:: Task to complete ::
Take the material below and output exactly the run of lines from the one containing "[Leer: Pensión lowcost y bien" down to the one containing "[Leer: Pensión lowcost y en", with both included.

[[ Records for this task, beginning ]]

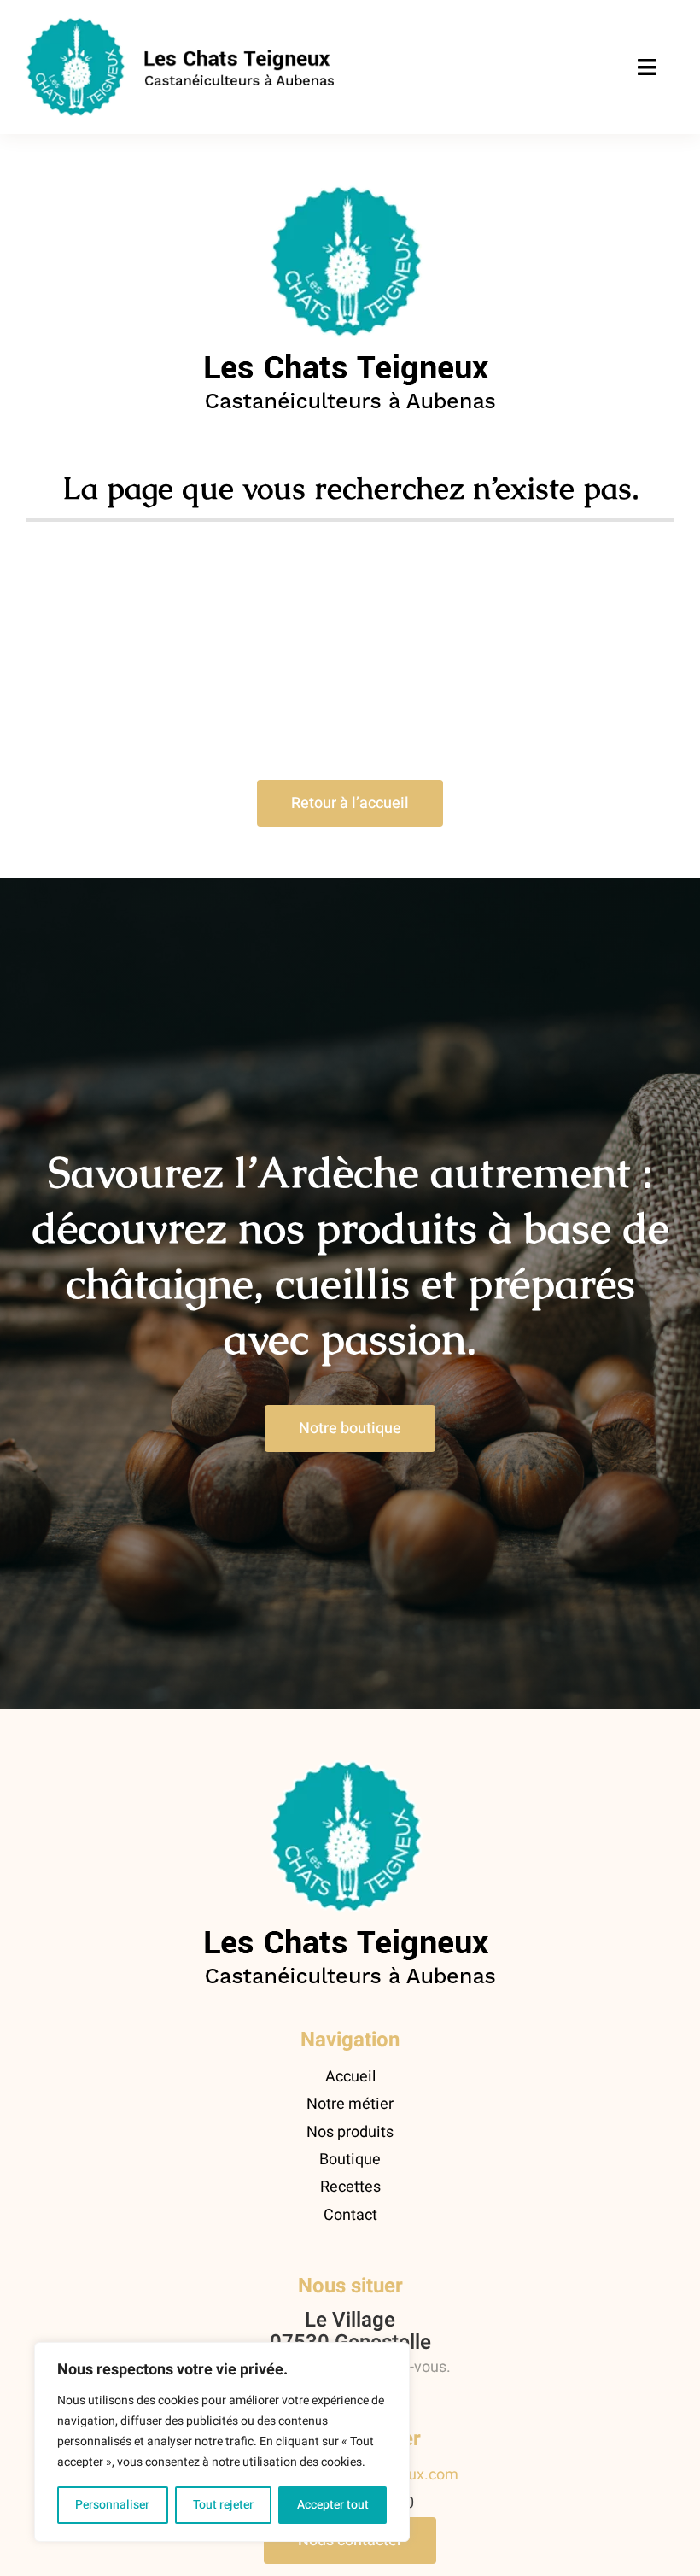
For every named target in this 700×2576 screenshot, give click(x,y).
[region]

[[ Records for this task, end ]]
[[ Records for this task, beginning ]]

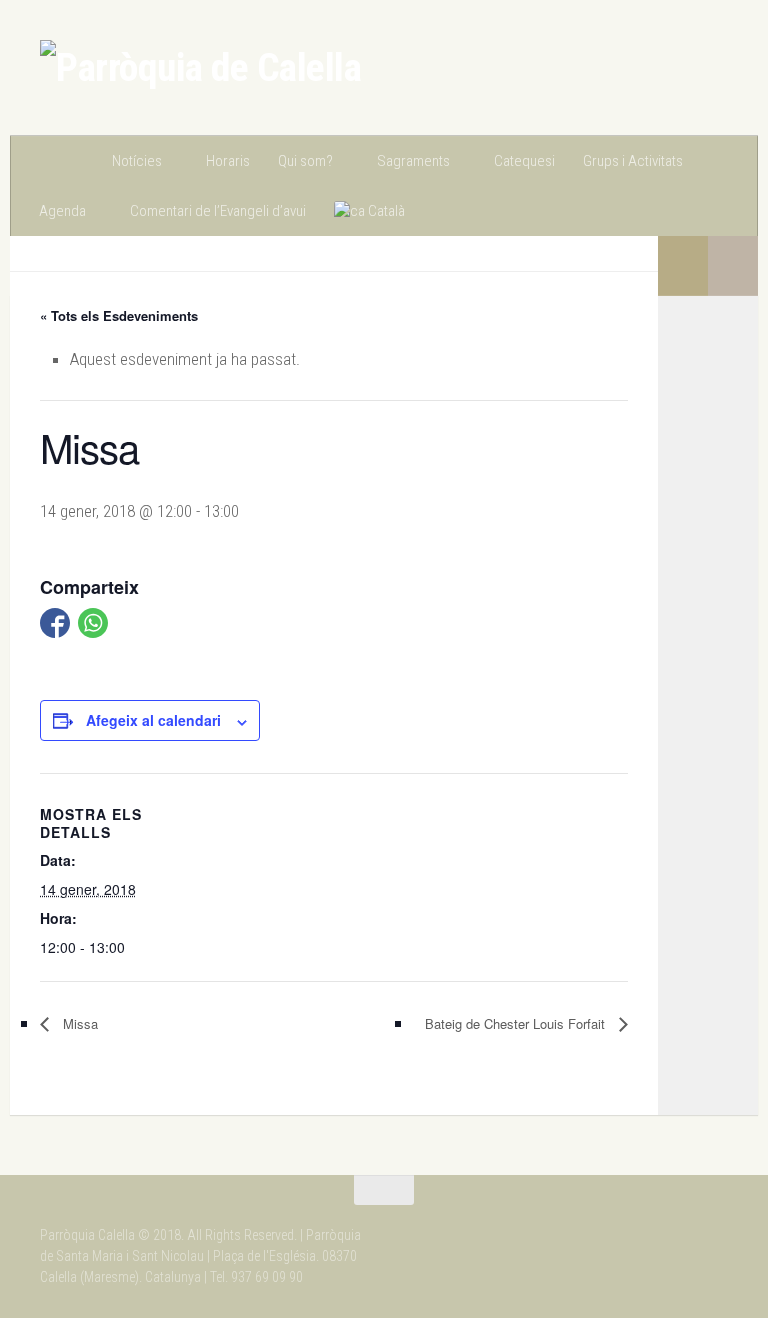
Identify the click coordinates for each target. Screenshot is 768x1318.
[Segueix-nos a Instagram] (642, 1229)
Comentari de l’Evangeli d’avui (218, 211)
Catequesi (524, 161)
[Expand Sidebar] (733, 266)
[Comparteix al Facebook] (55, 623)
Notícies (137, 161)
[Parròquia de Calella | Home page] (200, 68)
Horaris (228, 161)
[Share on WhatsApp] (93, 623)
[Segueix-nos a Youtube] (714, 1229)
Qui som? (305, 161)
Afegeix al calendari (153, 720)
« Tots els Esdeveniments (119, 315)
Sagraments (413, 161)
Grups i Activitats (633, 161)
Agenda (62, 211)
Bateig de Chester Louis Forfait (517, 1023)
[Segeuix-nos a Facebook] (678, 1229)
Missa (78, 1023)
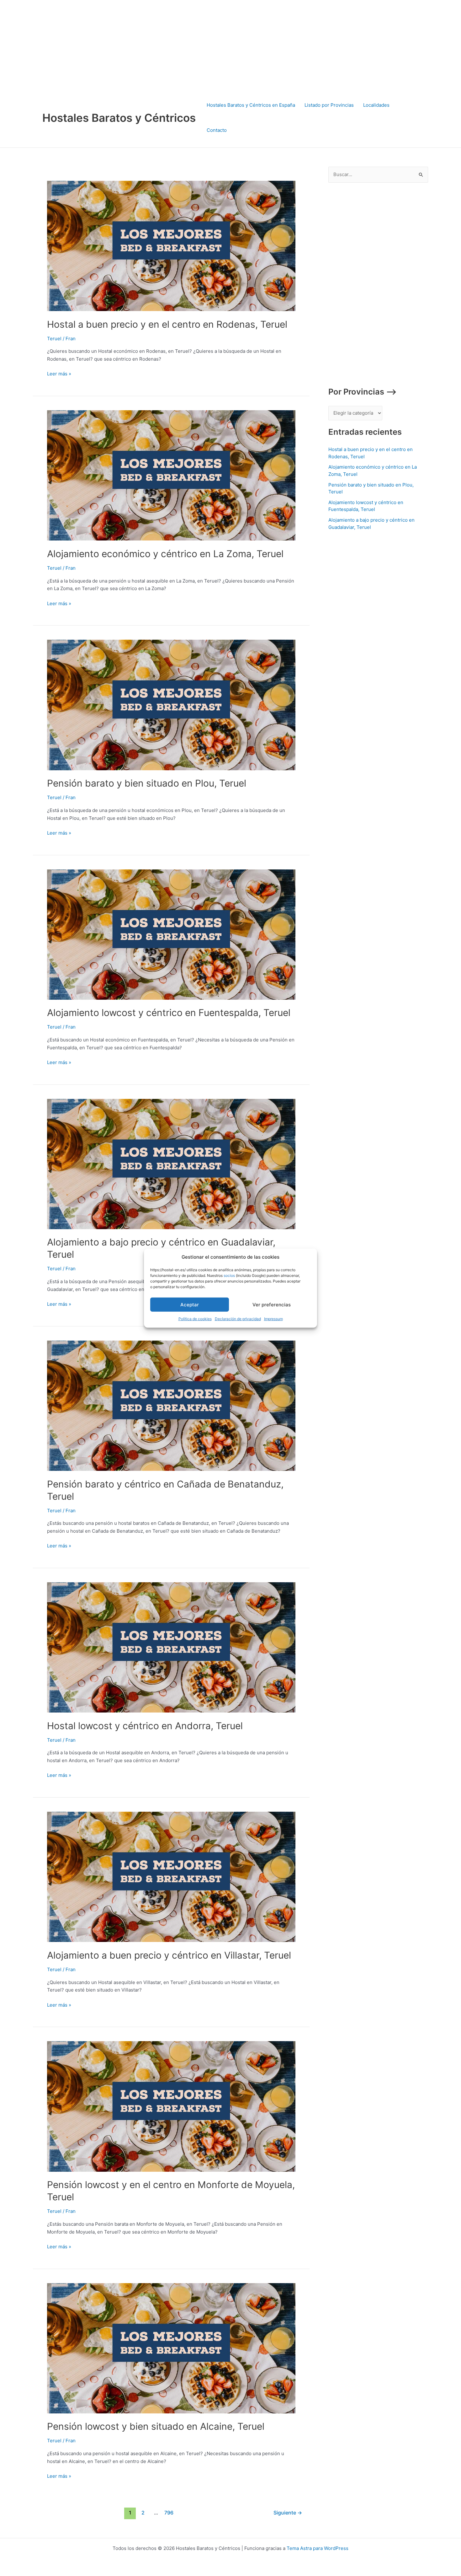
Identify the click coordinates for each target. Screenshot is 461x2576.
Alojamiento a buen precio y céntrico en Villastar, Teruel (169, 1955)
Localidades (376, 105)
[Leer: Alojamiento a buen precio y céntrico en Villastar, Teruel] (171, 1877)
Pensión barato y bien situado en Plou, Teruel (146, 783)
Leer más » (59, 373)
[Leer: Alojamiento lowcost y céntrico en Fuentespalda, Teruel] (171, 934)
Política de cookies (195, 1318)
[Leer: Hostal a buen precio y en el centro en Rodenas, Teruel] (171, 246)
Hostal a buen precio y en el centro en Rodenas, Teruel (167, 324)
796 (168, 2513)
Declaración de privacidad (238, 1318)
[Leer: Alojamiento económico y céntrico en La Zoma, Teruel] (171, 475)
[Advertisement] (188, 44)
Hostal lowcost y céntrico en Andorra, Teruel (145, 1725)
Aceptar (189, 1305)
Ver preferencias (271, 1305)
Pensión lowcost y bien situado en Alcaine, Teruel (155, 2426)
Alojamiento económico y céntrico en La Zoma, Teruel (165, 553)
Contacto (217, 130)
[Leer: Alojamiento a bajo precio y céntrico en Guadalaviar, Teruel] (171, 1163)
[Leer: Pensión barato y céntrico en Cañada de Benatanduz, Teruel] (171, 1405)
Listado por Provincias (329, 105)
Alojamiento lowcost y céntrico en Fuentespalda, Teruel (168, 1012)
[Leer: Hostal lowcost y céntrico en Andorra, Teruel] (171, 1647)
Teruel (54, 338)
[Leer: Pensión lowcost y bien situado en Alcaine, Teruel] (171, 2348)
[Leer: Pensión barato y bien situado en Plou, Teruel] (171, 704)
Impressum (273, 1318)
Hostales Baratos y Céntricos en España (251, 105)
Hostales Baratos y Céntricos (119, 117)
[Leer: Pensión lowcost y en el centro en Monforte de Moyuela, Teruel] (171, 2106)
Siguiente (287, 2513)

[[ Records for this task, end ]]
[[ Records for this task, beginning ]]

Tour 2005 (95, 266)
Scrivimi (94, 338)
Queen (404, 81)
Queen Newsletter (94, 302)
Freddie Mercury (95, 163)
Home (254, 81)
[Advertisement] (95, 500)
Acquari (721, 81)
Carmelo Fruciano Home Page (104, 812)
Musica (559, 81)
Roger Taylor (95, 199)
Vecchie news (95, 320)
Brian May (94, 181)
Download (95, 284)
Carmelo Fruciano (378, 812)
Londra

[[ Records for this task, end ]]

:: Response box ::
[Leer: Pensión lowcost y bien situado en Alcaine, Teruel] (171, 2348)
[Leer: Pensión barato y bien situado en Plou, Teruel] (171, 704)
Impressum (273, 1318)
Hostales Baratos y Céntricos en España (251, 105)
Hostales Baratos y Céntricos (119, 117)
[Leer: Pensión lowcost y en el centro en Monforte de Moyuela, Teruel] (171, 2106)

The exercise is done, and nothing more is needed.